Possible bug. Adding and then deleting a child at editLevel 0 remains in deletedList

Possible bug. Adding and then deleting a child at editLevel 0 remains in deletedList

Old forum URL: forums.lhotka.net/forums/t/5081.aspx


tetranz posted on Thursday, July 10, 2008

Hi Rocky and all

I think I've found a small bug in 3.0.4.0. I'm building a web app with an EditableRootList (i.e, Save() saves all children) . There's no n-level undo so BeginEdit() is never called.

If I do something like this:

ERL.AddNew()
ERL.Remove(the newly added object)
ERL[Some other Index].SomeProperty = newValue;
ERL.Save()

It tries to delete the new but then deleted child from the db. It works properly if I call BeginEdit() and AcceptEdit(). I had a quick look at the Csla code and there seems to be a test where if the deleted object is below the current editLevel then it is removed from deletedList. In my case editLevel never gets above zero so it remains in deletedList.

Cheers
Ross

RockfordLhotka replied on Thursday, July 10, 2008

So in line 3 you are re-adding the object you deleted in line 2?

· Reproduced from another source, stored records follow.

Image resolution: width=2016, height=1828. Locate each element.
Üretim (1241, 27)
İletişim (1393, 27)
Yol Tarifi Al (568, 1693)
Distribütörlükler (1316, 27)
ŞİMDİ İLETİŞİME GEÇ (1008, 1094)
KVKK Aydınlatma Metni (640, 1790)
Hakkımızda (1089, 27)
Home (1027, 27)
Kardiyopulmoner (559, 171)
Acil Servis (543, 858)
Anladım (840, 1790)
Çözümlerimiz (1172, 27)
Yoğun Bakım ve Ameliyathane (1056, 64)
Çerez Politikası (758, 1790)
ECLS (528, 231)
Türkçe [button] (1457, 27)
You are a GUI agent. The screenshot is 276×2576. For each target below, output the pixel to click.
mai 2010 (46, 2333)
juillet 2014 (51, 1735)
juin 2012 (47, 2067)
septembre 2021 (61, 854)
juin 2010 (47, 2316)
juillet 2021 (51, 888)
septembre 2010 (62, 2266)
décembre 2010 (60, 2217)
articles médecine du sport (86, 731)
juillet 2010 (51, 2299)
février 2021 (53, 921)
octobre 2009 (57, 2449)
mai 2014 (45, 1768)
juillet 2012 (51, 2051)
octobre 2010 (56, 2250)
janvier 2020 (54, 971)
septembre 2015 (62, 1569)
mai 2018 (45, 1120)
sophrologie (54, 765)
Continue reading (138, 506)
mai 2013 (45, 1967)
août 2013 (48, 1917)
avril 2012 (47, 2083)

That would certainly be a problem, and isn't supported. In line 2 the child object not only is moved to the deletedList, but is marked as deleted. The only way to "undelete" a child is to use n-level undo.

tetranz replied on Friday, July 11, 2008

RockfordLhotka:
So in line 3 you are re-adding the object you deleted in line 2?

That would certainly be a problem, and isn't supported. In line 2 the child object not only is moved to the deletedList, but is marked as deleted. The only way to "undelete" a child is to use n-level undo.

No. In line 3 I'm editing a different child object that already existed (i.e, IsNew = false). Lines 1 and 2 simply creates a new child object and then deletes it. If I just do lines 1 and 2 then Save doesn't do anything (as expected) but that's really only because the list is not dirty. If I make the list dirty by doing something like line 3 then Save tries to unnecessarily delete the object I added and deleted but has never existed in the db.